Pour Tennis Canada, organisateur du tournoi, la réalité est bien différente entre les deux événements.

«L’une des raisons qui ont poussé le CIO à prendre cette décision est le fait que les athlètes ne peuvent présentement pas se préparer adéquatement pour les Jeux olympiques à moins de s’exposer à la COVID-19 et d’aller à l’encontre des instructions publiques puisque la plupart des installations sportives sont fermées, a souligné l’organisme unifolié, mardi, dans une communication à ses partenaires, dont fait partie TVA Sports. Dans un contexte où les athlètes se préparent pour cette compétition qui ne se présente qu’une fois tous les quatre ans, cela devient une grande source de stress.»

L’ATP et la WTA, qui chapeautent la Coupe Rogers, ainsi que l’ITF ont récemment annoncé la suspension de leurs activités jusqu’au 7 juin. Ainsi, le tennis professionnel devrait être de retour sur gazon avant un passage en Amérique du Nord sur surface dure.

Toutefois, Tennis Canada affirme «attendre de voir l’évolution au cours des prochaines semaines avant de pouvoir prendre une décision».

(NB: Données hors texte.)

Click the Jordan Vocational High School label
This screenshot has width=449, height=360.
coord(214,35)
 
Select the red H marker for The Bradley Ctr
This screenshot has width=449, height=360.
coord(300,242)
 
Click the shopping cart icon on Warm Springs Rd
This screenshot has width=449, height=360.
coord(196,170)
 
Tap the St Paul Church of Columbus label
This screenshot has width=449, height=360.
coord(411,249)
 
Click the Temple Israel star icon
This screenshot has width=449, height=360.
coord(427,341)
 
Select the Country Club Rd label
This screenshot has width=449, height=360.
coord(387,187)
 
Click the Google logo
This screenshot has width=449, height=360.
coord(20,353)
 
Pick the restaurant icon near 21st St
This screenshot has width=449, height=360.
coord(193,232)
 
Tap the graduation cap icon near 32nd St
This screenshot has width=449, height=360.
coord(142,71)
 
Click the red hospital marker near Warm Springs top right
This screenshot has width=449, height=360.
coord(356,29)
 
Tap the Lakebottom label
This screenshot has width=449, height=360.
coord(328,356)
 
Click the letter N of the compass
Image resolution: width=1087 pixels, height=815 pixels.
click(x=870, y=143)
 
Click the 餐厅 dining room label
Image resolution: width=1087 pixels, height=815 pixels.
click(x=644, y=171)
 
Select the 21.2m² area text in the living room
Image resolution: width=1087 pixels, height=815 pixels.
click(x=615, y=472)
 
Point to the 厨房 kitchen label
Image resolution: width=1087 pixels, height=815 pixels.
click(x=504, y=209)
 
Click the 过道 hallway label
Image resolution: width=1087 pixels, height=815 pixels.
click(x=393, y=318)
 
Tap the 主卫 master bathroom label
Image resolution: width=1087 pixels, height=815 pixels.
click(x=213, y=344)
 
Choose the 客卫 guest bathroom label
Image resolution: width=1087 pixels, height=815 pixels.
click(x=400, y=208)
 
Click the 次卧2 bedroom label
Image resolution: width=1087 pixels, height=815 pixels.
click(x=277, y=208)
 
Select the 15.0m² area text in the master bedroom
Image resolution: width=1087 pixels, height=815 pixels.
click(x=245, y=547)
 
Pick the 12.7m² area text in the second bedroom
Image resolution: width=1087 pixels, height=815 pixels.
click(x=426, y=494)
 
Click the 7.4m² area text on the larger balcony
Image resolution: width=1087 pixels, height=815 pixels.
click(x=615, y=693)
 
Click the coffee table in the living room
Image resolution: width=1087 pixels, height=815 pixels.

Si les Jeux olympiques accueillent près de 11 000 athlètes, environ 100 joueurs et joueuses de tennis participeront à la Coupe Rogers de Montréal et Toronto. Pour les JO, c’est de 7 à 8 millions de spectateurs qui se déplaceront alors que pour les tournois de tennis, c’est environ 200 000 pour chaque compétition.

Voilà deux réalités bien différentes.